* start *

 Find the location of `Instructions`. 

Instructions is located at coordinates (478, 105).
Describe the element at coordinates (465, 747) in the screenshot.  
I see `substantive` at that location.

* end *
* start *

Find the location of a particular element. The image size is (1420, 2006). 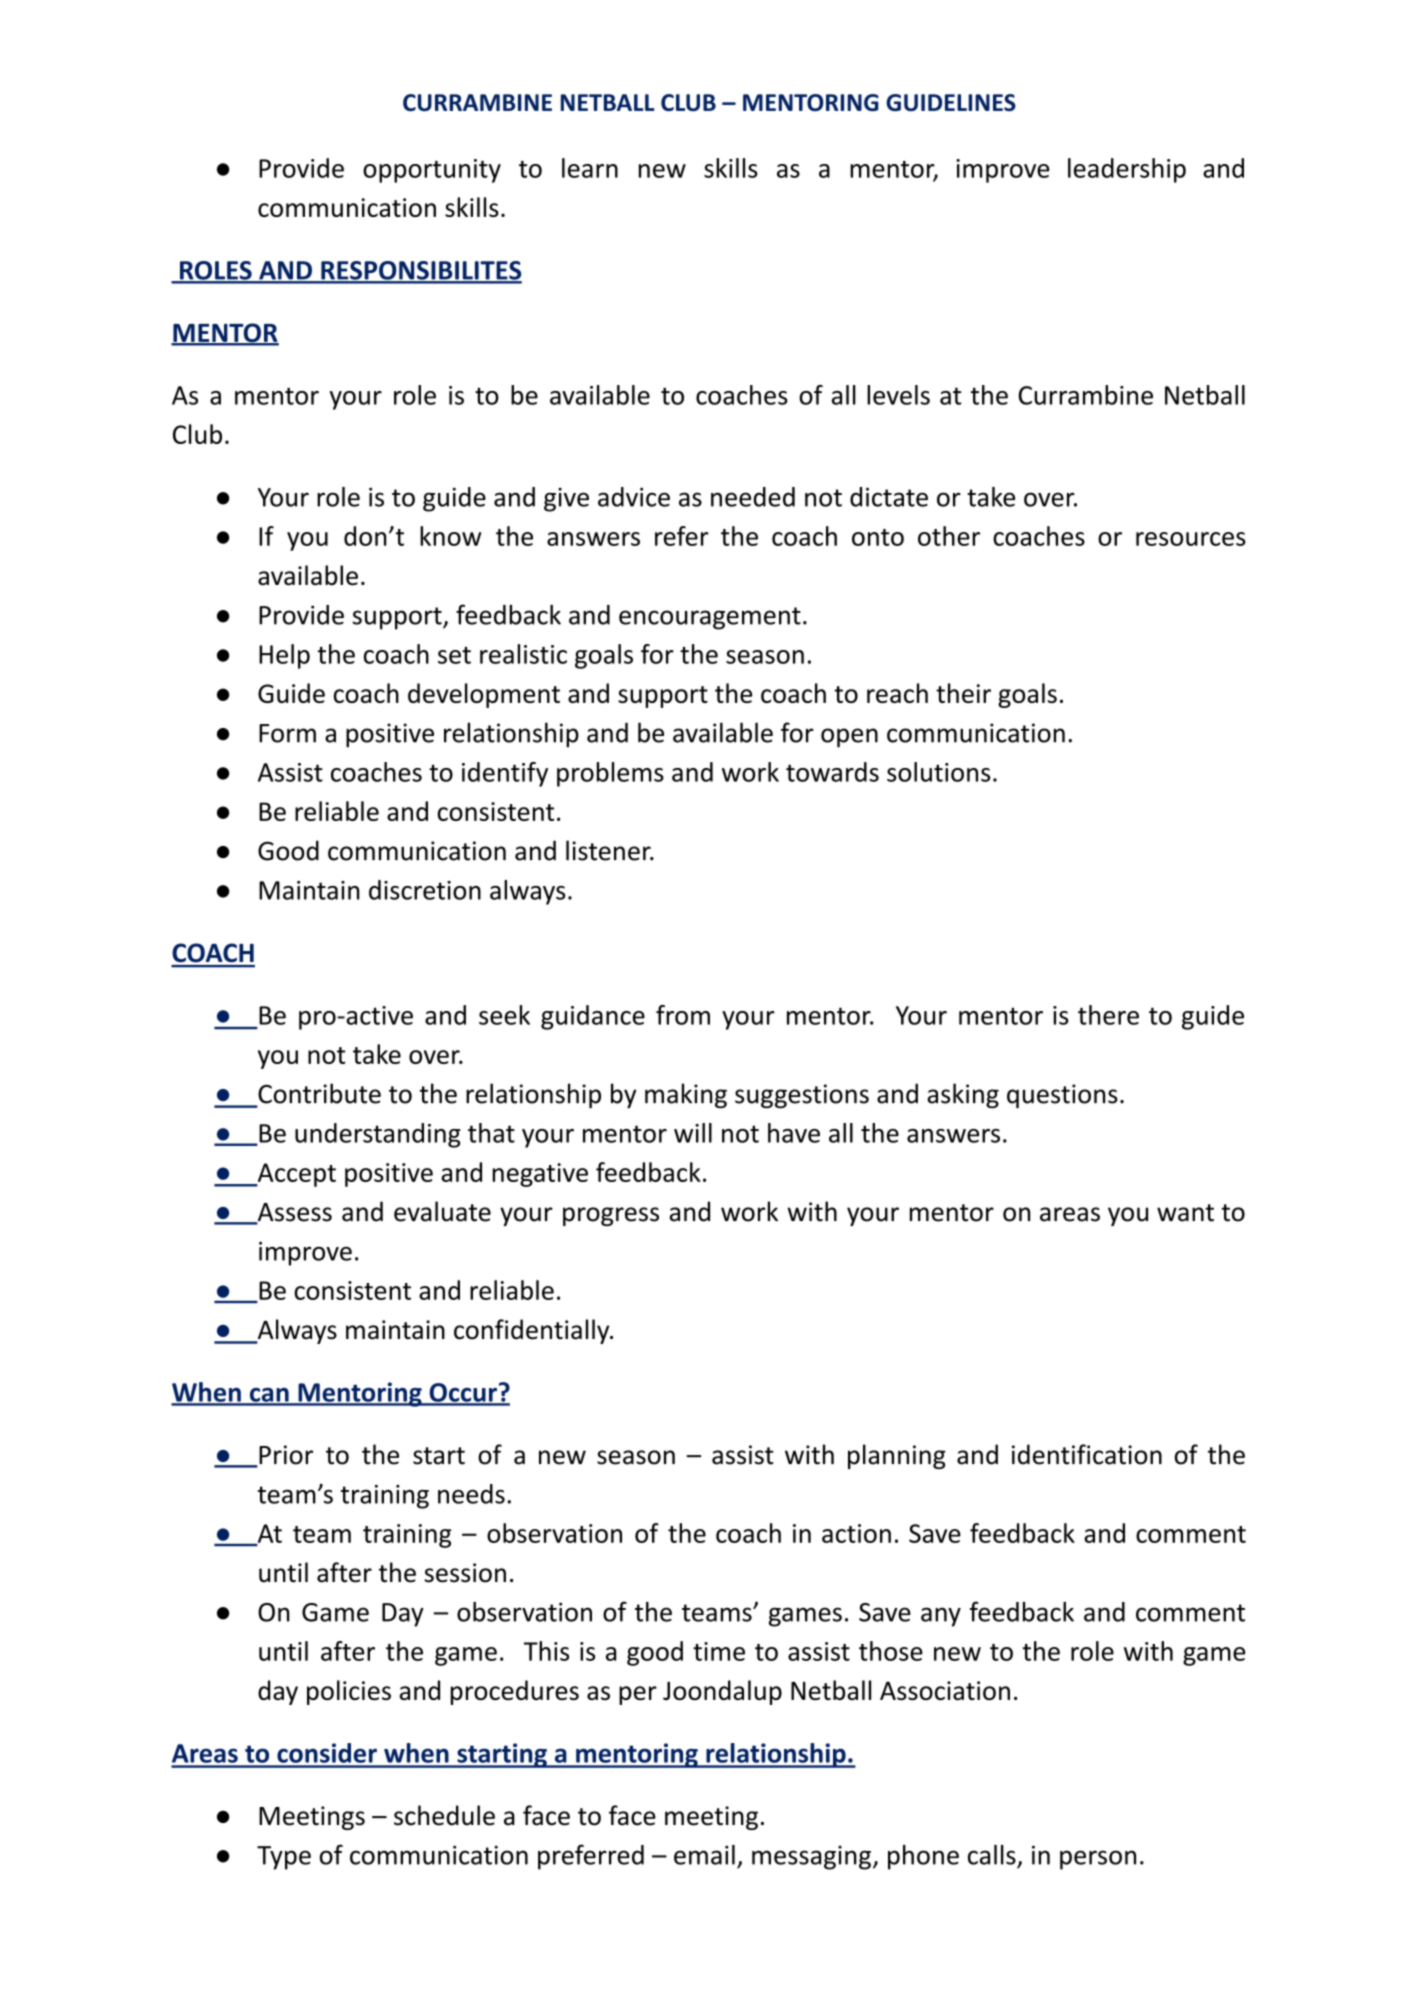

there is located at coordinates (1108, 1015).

* end *

## Set task:
Quote the data from the line with "Find the location of a" up to and including the line with "there is located at coordinates (1108, 1015).", leaving the pictures out of your answer.

## The solution:
Find the location of a particular element. The image size is (1420, 2006). 

there is located at coordinates (1108, 1015).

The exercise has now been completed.